A montage misleadingly included the attempted assassination of Democratic Rep. Gabby Giffords of Arizona as a violent incident “based in hatred of race, religion, and politics.” (The media irresponsibly suggested Republican Sarah Palin was somehow responsible for the act of the killer, a schizophrenic.) There was no mention of the Sen. Bernie Sanders supporter who tried to assassinate Republican House members on a ballfield in 2017, and nearly killed Rep. Steve Scalise. 

Woodruff received a potted political history from Lilliana Mason of the SNF Agora Institute, but Mason’s analysis carried the smug left-wing assumption that leftism stood for going forward and conservatism going backward.

Mason: “Essentially, the left is now taking the position of ‘We want a fully egalitarian, pluralistic, multiethnic democracy. We have never fully had it, but we want to make it happen.’ And what Trump has been saying -- right? -- "Make America Great Again,’ is the definition of going back in time. And so there is this conflict between ‘Do we want to move forward or do we want to move backward?’”

The special ended with a conversation at a spot chosen to instill majesty, with Woodruff conveniently bookending the hour-long show with more labeling bias.

Woodruff: Here at the Lincoln Cottage in Washington, where the 16th president spent time during the Civil War and where he conceived of the Emancipation Proclamation, I recently gathered a group of highly respected thinkers to discuss their concerns at this moment. They were former Federal Appellate Judge Michael Luttig, a conservative stalwart; Vanderbilt political historian Nicole Hemmer, who has studied and written about the conservative movement; and former Massachusetts governor Deval Patrick who now teaches leadership at Harvard.”

Only Luttig was stuck with an ideological label, while Hemmer, a conspiracy-minded liberal, and Patrick, a Democrat, weren’t similarly burdened. (Suggested show subtitle: "39 Years of Judy Woodruff Labeling Slant.")

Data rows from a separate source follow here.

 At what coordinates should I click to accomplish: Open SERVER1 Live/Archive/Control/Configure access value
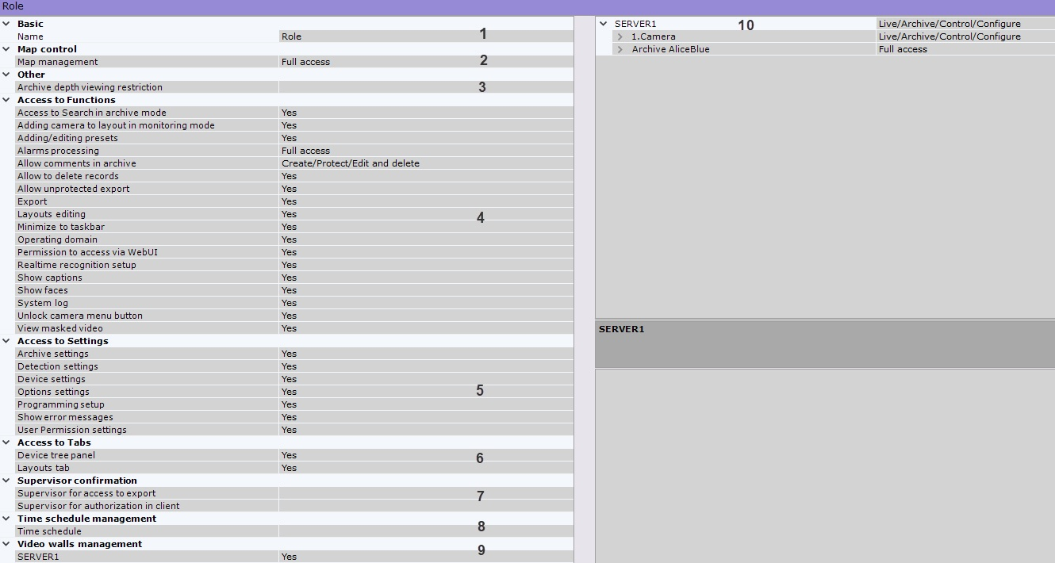965,24
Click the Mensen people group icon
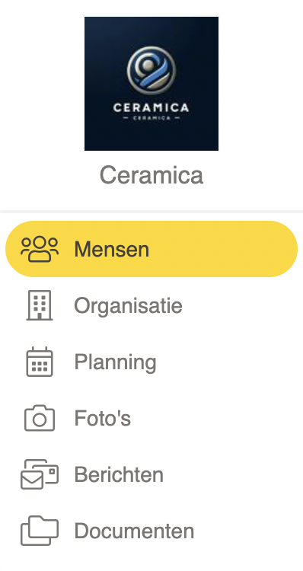303x571 pixels. [40, 249]
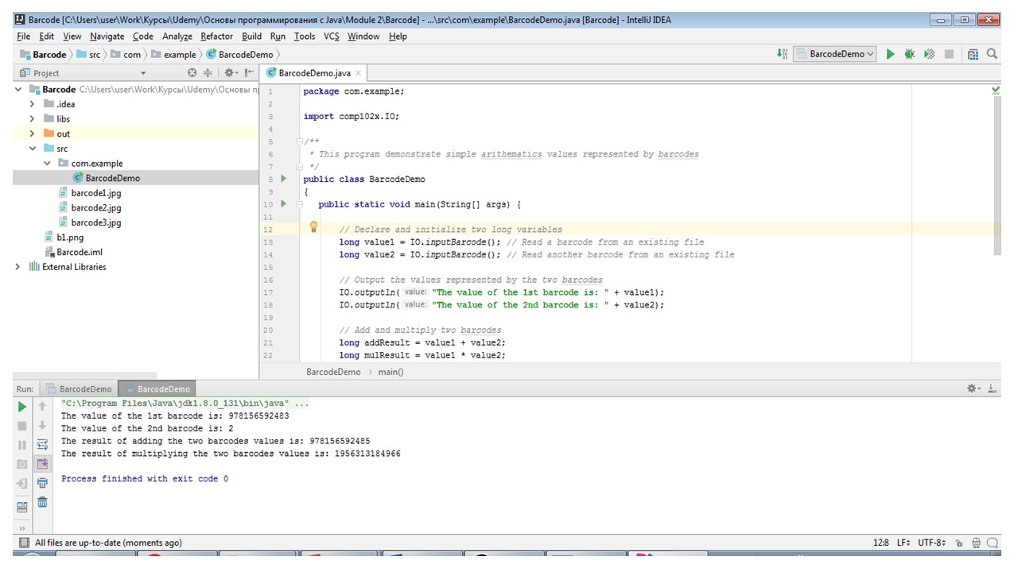
Task: Expand the libs folder in project tree
Action: [33, 119]
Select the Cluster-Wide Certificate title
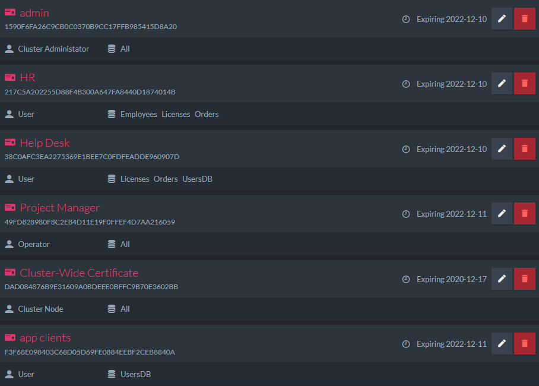The height and width of the screenshot is (386, 539). [x=79, y=273]
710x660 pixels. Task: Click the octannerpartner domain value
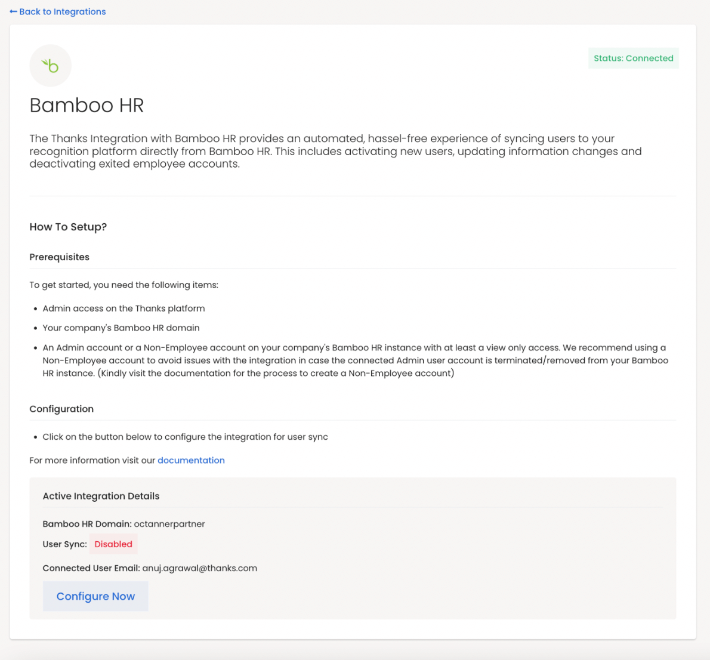click(169, 524)
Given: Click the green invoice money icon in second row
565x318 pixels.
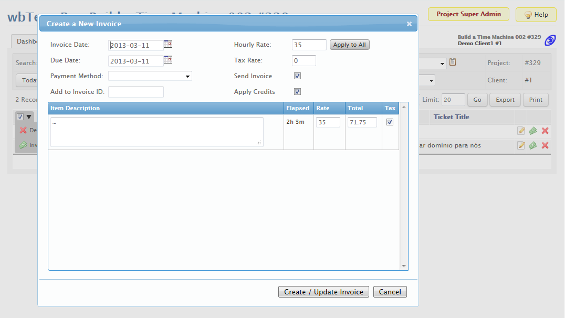Looking at the screenshot, I should (533, 145).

Hemmer snuck in some partisanship into the generic conversation, returning to the show's original polarizing sinner, former House Speaker Newt Gingrich.

Hemmer: “It's something that we saw in the politics of the 1990s. Newt Gingrich, as Speaker of the House, saw polarization as a powerful weapon. He circulated rhetoric that talked about Democrats as disgusting and evil as a way of having voters recoil against this group, seeing them as enemies rather than opponents….

It's self-serving to place this on Gingrich's doorstep. They'll ignore that old PBS star Bill Moyers and the Lyndon Johnson campaign putting out a TV ad in 1964 suggesting Barry Goldwater would murder little girls in a nuclear war.